It is important to further note that during drying, the side of the cloth that faces sun and gets more air circulation will have a greater concentration of starch and saccharides and this may be important information in understanding the very faint second face on the backside of the cloth.

Raymond Rogers, a Fellow of the University of California, Los Alamos National Laboratory, a charter member of the Coalition for Excellence in Science Education and a chemist who has published many scientific papers in peer-reviewed journals, has tested this concept. Using primitive linen (not modern linen which has been sized) he applied crude starch (not modern refined starch) and washed it in Saponaria officinalis. He dried it flat just as linen would have been dried in Pliny's time. He was able to duplicate the type of coating found on the Shroud's fibers.

 

Pictures of Jesus Formed by Browning

Ray Rogers with Anna Arnoldi of the University of Milan have hypothesized that a complex but well documented, naturally occurring chemical reaction may explain all of the known image chemistry of the Shroud of Turin. They have documented this in the scientific, peer-reviewed journal Melanoidins (Vol. 4, Ames J.M. ed., Office for Official Publications of the European Communities, Luxembourg, 2003, pp.106-113, "The Shroud of Turin: An Amino-Carbonyl Reaction (Maillard Reaction) May Explain The Image Formation").

In summary, Rogers and Arnoldi have suggested a reaction in which a carbonyl group of saccharides reacts with an amino group producing N-substituted glycosylamine. The unstable glycosylamine undergoes Amadori rearrangement, forming ketosamines, which then form nitrogenous polymers and melanoidins.

Rogers has conducted numerous experiments to show that this would work. Additional papers by Rogers in support of this include: "The Chemistry of Autocatalytic Processes in the Context of the Shroud of Turin," "Pyrolysis/Mass Spectrometry Applied to the Shroud of Turin" and "Scientific Method Applied to the Shroud of Turin: A Review (with Arnoldi)."
 

Why This Picture Forming Idea Might Work

Slowly, two ghostlike, bleary pictures would almost certainly take form if this is really a burial cloth. Shortly after death amine vapors of cadaverine and putrescine would come forth from the body and react with the coating on the fibers if that coating was in fact there. The pictures might not be visible right away. They might for some time be only latent pictures that would emerged later as chemical reactions ran their coarse over time. It all depends on many factors including ambient temperature, humidity, the concentration levels of starch and saccharides, the body chemistry of the deceased person, timing (how soon after death was the person buried in a shroud), body washing, etc. But some form of Maillard browning would occur.

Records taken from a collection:
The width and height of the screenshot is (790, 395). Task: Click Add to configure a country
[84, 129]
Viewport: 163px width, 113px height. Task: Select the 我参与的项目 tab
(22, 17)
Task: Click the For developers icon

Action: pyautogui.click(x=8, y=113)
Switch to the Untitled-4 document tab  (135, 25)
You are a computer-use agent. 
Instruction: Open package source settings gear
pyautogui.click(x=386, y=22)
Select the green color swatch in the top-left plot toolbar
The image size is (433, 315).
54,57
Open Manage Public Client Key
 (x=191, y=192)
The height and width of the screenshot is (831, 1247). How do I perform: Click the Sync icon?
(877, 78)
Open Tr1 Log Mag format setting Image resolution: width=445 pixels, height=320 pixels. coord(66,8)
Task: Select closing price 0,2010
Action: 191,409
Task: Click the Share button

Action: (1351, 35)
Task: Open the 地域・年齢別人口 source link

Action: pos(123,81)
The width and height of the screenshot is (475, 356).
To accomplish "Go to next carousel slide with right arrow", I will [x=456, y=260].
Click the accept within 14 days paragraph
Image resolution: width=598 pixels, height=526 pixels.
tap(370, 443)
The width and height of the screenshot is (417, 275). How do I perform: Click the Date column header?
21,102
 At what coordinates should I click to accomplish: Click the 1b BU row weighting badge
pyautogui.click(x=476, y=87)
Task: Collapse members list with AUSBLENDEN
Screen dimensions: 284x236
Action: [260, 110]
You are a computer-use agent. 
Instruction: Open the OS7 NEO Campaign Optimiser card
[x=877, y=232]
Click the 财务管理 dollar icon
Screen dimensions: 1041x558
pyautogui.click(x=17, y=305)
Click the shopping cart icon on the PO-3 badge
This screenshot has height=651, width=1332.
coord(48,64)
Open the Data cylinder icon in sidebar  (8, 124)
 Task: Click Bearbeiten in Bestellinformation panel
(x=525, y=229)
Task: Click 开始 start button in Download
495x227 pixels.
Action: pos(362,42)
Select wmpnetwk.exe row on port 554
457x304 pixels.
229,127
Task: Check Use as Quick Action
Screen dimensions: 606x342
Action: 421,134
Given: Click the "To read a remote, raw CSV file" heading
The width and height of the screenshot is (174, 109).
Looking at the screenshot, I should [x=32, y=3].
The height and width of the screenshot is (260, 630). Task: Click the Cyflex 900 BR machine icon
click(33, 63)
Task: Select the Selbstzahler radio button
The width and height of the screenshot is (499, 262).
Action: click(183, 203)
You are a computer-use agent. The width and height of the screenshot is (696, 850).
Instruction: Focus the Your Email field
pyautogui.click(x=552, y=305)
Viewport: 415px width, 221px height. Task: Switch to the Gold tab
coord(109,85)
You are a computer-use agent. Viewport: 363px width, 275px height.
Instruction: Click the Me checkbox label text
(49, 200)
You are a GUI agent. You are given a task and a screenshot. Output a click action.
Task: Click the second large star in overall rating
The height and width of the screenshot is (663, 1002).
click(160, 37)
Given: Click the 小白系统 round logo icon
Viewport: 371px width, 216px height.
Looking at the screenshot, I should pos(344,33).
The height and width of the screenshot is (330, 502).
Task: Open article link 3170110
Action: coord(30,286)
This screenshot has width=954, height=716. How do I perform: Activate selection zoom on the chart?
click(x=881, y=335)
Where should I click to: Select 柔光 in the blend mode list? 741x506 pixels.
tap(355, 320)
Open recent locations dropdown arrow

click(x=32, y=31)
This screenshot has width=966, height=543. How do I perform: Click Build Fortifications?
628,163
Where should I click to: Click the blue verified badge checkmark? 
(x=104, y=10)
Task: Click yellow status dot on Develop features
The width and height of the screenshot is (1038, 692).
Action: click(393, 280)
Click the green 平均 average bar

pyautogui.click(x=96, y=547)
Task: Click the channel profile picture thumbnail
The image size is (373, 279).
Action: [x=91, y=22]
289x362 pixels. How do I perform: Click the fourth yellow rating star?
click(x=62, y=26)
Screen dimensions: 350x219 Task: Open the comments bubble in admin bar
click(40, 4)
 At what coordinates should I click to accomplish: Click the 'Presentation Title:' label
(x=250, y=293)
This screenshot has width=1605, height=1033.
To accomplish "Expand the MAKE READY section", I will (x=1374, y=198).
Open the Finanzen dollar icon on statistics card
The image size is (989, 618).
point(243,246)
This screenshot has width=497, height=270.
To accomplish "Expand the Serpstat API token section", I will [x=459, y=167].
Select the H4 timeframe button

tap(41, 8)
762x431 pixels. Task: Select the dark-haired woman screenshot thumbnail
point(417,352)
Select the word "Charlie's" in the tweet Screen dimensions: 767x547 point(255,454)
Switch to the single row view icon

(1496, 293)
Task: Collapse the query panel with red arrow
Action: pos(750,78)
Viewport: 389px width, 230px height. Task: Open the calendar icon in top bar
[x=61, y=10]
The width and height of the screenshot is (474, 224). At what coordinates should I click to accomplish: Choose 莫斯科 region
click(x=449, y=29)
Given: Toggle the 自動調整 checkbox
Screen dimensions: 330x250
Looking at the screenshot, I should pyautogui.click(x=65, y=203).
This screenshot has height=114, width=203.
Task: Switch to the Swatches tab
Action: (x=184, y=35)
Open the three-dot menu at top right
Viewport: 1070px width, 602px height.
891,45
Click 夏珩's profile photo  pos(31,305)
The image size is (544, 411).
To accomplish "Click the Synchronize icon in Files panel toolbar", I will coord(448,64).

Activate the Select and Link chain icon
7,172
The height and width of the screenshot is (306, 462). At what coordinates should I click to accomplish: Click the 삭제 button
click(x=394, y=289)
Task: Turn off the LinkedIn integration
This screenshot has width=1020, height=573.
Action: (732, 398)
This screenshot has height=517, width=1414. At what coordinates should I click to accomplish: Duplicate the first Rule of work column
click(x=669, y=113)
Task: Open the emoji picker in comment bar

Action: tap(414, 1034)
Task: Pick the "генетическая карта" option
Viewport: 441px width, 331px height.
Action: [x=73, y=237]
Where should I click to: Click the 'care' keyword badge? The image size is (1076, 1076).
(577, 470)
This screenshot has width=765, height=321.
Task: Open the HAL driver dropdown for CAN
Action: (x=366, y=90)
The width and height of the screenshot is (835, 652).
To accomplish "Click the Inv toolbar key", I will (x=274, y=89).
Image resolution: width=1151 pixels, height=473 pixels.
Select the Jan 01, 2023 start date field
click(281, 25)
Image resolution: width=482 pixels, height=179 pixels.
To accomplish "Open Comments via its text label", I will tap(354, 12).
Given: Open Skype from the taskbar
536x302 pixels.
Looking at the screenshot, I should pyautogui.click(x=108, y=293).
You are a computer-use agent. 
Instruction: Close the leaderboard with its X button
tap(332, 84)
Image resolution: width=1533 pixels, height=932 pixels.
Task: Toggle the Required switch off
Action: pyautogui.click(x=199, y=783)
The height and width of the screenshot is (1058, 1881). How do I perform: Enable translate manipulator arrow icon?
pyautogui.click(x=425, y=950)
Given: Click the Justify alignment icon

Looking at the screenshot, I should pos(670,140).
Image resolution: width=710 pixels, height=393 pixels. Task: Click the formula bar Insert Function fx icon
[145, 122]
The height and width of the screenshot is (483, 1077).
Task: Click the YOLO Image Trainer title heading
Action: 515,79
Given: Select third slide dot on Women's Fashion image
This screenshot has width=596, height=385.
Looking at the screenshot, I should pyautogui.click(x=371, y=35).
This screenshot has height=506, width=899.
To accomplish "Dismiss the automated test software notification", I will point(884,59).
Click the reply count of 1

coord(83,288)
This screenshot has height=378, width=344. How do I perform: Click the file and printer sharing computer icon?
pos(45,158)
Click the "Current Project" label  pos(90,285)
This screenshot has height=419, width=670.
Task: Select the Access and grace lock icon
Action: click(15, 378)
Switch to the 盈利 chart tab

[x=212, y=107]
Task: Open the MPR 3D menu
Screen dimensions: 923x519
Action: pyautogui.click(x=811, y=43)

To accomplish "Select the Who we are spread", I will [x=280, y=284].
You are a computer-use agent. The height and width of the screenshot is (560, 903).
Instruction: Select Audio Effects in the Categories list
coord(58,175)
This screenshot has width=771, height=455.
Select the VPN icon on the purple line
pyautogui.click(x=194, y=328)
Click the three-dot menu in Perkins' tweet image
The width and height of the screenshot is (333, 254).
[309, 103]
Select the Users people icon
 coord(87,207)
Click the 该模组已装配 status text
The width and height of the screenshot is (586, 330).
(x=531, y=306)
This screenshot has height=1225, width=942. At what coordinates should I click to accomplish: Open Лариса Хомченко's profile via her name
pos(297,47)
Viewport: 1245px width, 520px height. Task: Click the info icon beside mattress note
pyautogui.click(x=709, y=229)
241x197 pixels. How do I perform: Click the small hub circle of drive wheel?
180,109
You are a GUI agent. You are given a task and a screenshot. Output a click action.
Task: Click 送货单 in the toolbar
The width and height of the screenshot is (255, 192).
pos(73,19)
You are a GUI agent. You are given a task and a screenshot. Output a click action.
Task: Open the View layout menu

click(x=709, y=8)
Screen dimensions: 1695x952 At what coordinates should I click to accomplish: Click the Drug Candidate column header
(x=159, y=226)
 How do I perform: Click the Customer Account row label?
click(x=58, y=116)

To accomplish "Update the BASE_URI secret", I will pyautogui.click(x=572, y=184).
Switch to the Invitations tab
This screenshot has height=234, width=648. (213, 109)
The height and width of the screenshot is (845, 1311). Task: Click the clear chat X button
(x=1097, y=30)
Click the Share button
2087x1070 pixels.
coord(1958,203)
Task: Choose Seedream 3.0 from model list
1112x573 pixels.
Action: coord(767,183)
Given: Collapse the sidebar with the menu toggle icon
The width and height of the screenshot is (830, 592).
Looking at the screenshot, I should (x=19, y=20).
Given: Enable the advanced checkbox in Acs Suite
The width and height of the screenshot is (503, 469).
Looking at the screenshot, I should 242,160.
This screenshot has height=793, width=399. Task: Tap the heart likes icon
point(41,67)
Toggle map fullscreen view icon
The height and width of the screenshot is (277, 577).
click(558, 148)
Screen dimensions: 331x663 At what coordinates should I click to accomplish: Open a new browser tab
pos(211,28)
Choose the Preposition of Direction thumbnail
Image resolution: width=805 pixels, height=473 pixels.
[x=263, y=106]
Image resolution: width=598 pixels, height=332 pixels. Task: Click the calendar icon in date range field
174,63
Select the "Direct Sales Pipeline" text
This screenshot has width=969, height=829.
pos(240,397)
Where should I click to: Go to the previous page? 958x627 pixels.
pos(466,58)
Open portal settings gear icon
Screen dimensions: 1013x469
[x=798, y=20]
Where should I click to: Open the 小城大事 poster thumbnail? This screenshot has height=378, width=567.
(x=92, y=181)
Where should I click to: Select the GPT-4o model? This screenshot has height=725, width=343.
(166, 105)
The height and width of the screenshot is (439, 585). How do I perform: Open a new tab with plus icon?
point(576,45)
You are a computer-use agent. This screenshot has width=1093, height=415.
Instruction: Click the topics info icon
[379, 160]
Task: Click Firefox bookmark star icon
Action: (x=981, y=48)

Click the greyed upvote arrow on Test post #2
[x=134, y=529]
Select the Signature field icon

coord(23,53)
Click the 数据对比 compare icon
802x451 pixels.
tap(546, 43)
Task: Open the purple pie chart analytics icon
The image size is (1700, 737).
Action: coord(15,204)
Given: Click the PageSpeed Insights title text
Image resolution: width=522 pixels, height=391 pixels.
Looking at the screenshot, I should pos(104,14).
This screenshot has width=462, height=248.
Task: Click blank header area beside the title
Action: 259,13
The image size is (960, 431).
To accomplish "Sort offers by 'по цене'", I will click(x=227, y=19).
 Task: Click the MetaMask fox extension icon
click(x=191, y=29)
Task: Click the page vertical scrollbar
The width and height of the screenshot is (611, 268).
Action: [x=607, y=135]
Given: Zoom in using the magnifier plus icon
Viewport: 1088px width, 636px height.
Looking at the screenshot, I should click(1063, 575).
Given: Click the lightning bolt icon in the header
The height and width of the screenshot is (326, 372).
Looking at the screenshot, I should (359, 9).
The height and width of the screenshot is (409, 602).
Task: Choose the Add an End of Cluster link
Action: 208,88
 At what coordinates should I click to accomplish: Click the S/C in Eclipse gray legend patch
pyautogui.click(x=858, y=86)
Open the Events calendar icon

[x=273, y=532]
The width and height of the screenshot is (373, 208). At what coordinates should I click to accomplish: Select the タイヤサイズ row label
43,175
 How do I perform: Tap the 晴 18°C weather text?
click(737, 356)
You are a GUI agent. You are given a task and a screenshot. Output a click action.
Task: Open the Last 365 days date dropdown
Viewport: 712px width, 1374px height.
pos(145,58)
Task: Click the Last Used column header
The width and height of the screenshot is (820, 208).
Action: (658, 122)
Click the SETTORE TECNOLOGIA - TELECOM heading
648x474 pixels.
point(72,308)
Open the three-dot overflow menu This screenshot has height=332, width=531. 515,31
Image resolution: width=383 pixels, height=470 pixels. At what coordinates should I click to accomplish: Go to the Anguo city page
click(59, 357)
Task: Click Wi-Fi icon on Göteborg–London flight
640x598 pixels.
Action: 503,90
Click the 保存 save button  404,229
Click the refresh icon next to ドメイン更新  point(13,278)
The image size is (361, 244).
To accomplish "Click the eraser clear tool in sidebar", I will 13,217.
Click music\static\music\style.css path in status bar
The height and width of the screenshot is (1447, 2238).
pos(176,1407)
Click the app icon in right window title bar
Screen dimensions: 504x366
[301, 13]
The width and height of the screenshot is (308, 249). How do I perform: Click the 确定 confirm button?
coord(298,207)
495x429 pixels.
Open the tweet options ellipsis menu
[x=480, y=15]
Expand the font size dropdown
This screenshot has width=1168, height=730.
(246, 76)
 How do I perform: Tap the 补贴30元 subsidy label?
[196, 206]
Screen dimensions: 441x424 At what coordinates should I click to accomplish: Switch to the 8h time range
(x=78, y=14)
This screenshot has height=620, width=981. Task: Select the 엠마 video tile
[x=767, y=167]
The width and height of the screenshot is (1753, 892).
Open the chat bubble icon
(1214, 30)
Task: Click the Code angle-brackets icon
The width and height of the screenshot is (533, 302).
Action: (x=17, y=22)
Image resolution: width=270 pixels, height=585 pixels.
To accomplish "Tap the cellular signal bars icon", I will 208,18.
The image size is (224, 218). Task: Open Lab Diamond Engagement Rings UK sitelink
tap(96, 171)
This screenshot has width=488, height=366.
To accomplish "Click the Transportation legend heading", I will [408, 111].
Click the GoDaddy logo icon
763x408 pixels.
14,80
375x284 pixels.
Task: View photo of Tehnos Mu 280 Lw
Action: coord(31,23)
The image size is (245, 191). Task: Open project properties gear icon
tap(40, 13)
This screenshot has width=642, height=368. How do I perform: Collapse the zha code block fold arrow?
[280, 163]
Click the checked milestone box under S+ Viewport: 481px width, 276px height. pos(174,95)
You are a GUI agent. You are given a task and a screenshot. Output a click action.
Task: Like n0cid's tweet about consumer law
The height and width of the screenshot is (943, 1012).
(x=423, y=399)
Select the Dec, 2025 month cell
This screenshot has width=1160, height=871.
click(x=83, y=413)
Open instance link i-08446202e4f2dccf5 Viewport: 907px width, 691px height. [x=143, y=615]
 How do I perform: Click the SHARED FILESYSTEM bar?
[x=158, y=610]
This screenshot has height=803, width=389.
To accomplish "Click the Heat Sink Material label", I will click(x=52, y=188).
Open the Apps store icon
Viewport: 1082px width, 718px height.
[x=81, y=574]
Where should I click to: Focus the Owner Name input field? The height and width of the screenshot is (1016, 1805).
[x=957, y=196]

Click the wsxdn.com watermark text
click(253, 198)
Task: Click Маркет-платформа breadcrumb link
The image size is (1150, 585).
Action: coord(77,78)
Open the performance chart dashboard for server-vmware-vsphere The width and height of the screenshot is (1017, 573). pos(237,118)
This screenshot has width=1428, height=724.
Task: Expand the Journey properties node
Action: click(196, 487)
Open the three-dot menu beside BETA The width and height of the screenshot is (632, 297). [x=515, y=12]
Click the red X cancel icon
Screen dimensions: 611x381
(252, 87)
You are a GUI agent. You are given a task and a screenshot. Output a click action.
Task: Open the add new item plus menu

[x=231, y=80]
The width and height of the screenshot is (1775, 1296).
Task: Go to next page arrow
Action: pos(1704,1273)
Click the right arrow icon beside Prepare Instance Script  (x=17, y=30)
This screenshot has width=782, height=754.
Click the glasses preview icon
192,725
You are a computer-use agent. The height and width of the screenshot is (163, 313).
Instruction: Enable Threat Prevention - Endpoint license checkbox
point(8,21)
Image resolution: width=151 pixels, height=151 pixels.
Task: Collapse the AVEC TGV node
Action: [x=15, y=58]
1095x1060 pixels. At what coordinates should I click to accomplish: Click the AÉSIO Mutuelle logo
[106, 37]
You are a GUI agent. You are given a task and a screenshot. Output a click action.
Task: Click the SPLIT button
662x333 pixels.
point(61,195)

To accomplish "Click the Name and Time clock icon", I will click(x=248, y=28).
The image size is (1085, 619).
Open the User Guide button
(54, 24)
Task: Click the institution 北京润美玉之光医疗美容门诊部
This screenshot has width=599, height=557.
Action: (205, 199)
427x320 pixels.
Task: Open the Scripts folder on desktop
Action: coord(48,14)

## OBJECTIVES
• 1. In the passage on the Shroud of Turin, rewrite the text from "It is important" to "the Shroud's fibers.", swapping "starch" for "flour".
• 2. Summarize the passage on the Shroud of Turin in two sentences.
• 3. In the passage on the Shroud of Turin, what did Rogers wash his starch-treated linen in?

## FINAL RESULTS
• 1.
It is important to further note that during drying, the side of the cloth that faces sun and gets more air circulation will have a greater concentration of flour and saccharides and this may be important information in understanding the very faint second face on the backside of the cloth.

Raymond Rogers, a Fellow of the University of California, Los Alamos National Laboratory, a charter member of the Coalition for Excellence in Science Education and a chemist who has published many scientific papers in peer-reviewed journals, has tested this concept. Using primitive linen (not modern linen which has been sized) he applied crude flour (not modern refined flour) and washed it in Saponaria officinalis. He dried it flat just as linen would have been dried in Pliny's time. He was able to duplicate the type of coating found on the Shroud's fibers.

• 2. Rogers used primitive linen treated with crude starch, washed in Saponaria officinalis, and dried flat to duplicate the coating found on the Shroud's fibers. With Anna Arnoldi, he proposed that a Maillard reaction may explain the Shroud's image chemistry, and the passage argues that amine vapors from a body would react with such a coating to form two faint pictures, possibly latent at first, depending on factors such as temperature, humidity, and starch concentration.

• 3. Saponaria officinalis.